RECORDED INFORMATION:
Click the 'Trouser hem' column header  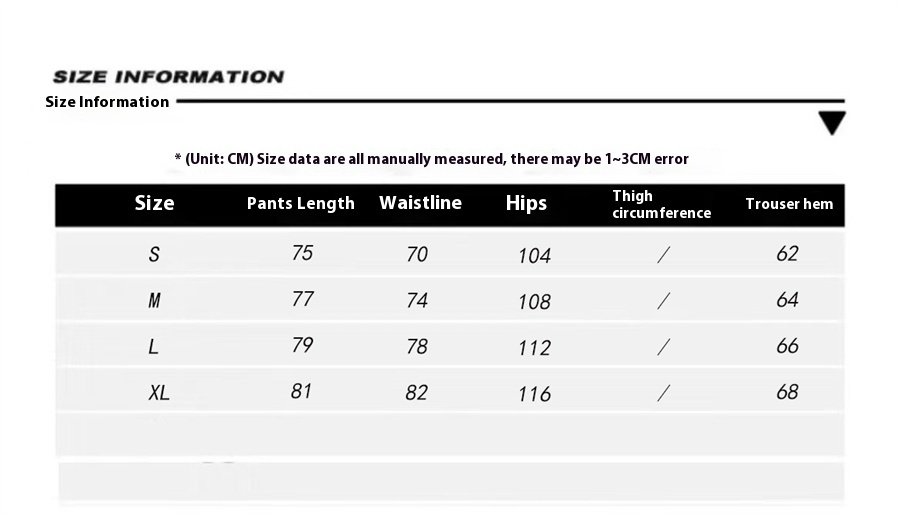point(789,204)

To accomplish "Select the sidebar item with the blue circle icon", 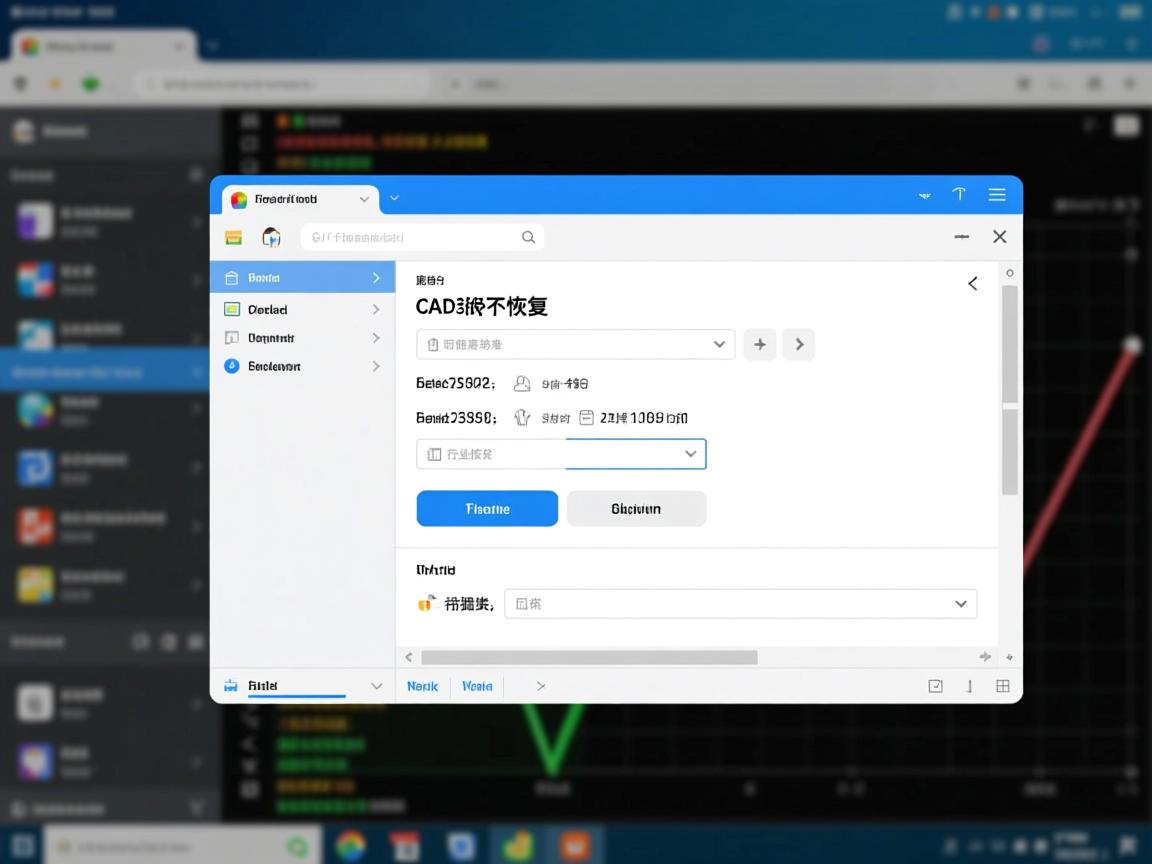I will [302, 367].
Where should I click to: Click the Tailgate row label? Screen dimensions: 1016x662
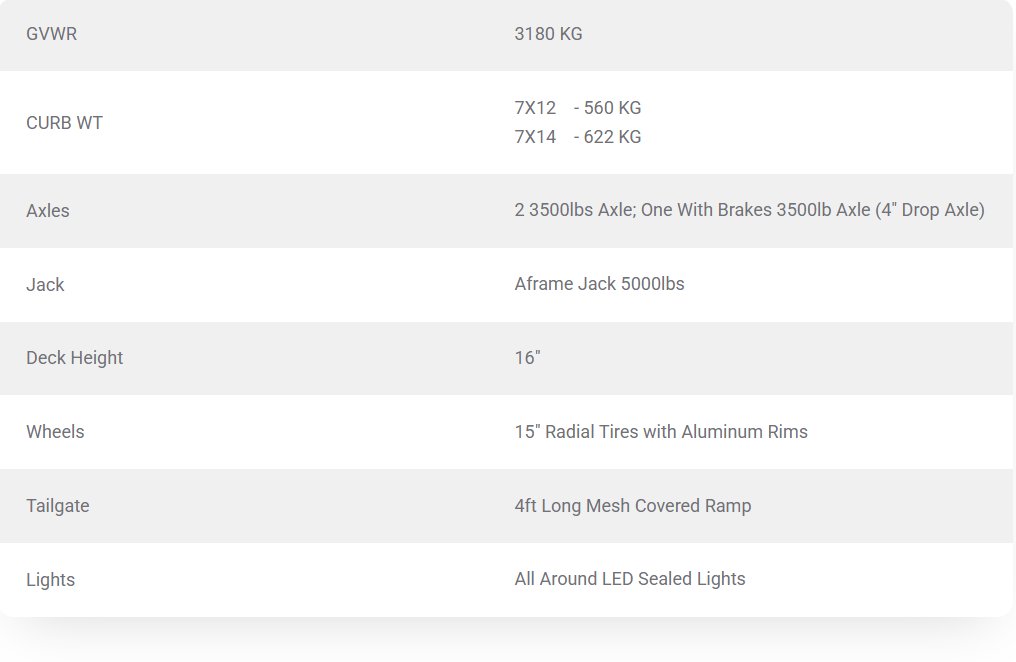(57, 506)
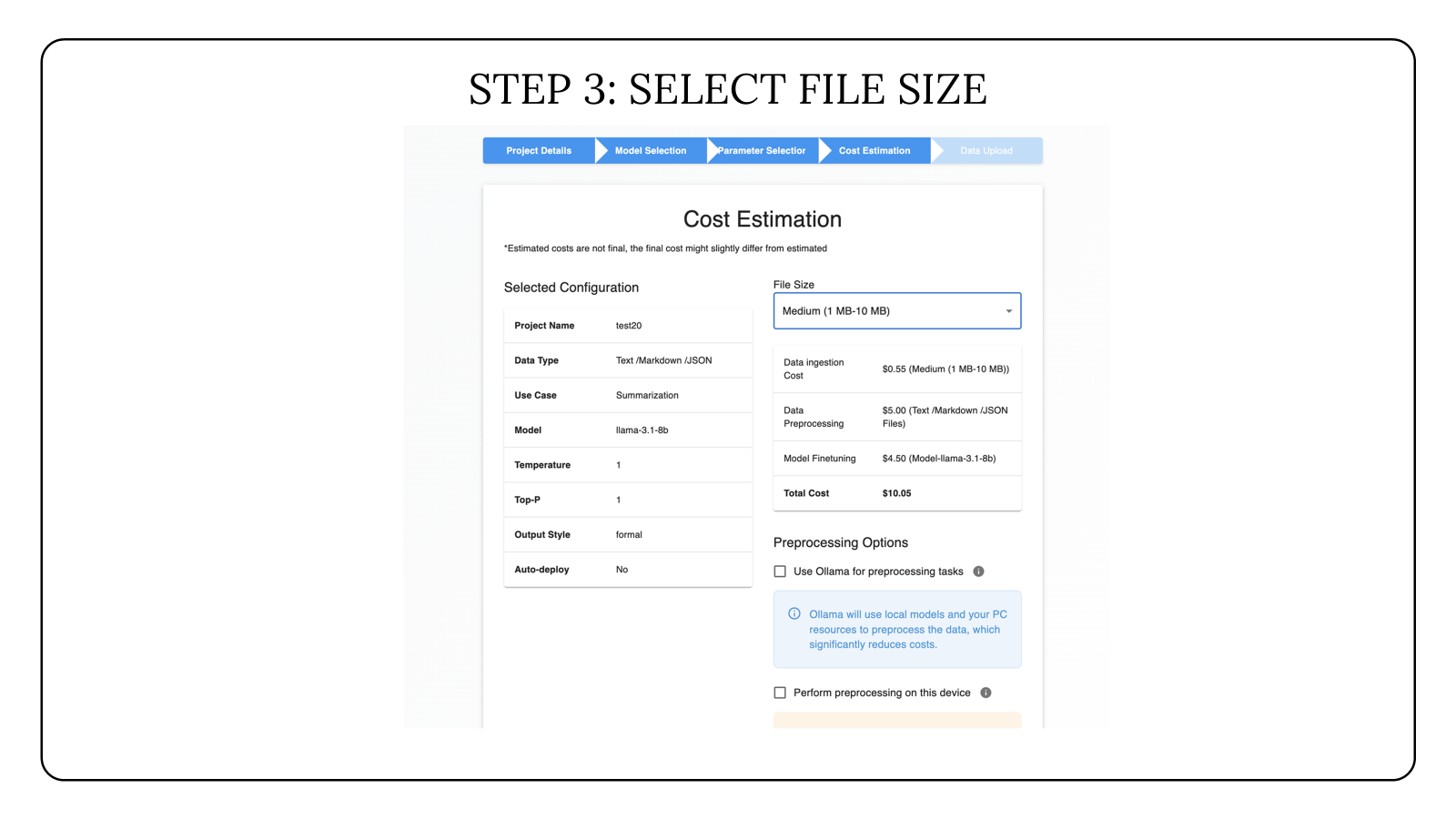Click info icon beside Use Ollama option
The width and height of the screenshot is (1456, 819).
[x=978, y=571]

TASK: Restate, word for word, each line from the line containing "Where should I" through the end of the entries above; the pictures are not part of the copy.

COMPLETED EXERCISE:
Where should I click to: Click the Tailgate row label? Screen dimensions: 1016x662
(57, 506)
Click info icon beside Use Ollama option
The width and height of the screenshot is (1456, 819).
[x=978, y=571]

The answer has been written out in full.